Exercise goal:
Look through the listing below for the word "computer" and copy every line where it occurs.

The data:

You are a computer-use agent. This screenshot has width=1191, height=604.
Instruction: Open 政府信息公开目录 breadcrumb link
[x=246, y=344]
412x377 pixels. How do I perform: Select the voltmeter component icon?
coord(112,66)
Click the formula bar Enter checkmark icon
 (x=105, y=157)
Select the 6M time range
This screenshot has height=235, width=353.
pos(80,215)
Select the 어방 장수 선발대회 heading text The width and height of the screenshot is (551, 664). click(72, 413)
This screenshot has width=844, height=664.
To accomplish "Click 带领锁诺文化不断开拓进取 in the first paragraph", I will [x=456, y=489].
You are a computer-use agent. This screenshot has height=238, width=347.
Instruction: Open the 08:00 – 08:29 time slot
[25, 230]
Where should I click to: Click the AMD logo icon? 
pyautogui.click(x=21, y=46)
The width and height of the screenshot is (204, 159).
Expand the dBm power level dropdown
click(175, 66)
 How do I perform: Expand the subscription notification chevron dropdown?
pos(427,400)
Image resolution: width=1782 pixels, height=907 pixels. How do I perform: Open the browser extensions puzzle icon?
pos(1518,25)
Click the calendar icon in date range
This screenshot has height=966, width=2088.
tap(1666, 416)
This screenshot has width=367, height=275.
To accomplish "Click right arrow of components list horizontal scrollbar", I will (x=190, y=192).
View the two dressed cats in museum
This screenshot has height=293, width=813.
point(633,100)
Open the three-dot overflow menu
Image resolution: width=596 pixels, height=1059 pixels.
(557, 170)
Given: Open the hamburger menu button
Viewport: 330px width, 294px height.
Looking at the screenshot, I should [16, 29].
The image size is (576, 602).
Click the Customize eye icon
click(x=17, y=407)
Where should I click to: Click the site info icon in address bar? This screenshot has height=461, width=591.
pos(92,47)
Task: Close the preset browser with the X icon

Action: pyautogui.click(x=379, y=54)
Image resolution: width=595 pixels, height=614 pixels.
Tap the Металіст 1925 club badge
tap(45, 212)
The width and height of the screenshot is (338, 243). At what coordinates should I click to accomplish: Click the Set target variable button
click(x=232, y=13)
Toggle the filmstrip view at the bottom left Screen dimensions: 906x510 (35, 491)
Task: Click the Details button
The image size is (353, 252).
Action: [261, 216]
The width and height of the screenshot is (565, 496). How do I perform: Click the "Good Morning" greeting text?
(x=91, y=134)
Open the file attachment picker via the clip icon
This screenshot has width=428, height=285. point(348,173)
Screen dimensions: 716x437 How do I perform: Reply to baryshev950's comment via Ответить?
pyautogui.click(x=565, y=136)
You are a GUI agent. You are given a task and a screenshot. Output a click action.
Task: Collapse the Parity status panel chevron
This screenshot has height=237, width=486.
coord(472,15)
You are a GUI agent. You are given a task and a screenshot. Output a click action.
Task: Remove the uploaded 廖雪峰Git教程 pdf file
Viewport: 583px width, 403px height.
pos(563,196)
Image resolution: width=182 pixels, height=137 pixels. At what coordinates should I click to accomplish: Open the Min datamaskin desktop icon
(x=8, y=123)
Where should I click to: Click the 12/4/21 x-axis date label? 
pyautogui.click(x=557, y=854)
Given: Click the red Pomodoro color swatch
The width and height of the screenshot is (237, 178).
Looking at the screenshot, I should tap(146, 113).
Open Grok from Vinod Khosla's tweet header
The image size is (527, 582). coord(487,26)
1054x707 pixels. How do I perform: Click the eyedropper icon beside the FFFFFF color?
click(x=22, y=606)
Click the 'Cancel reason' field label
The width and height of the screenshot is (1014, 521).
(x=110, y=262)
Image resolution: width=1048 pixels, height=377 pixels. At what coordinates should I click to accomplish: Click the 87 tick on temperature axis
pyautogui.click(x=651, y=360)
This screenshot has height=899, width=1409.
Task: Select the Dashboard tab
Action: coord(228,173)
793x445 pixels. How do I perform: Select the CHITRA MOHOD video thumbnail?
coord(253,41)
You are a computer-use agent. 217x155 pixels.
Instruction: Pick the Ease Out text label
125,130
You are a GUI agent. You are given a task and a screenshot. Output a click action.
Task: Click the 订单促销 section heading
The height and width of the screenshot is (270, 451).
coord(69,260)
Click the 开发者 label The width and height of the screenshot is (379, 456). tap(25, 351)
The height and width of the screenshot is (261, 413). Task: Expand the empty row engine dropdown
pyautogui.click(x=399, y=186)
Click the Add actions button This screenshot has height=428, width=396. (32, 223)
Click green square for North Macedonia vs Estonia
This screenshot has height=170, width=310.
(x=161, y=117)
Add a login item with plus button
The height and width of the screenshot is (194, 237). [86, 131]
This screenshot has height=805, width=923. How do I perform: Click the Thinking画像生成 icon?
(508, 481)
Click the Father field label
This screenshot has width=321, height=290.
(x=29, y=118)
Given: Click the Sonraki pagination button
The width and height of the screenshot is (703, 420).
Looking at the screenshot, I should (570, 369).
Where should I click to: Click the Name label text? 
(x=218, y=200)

Result:
You are a computer-use agent. This screenshot has width=1191, height=604.
You are a computer-use agent. This screenshot has height=238, width=347.
You are a computer-use agent. 217x155 pixels.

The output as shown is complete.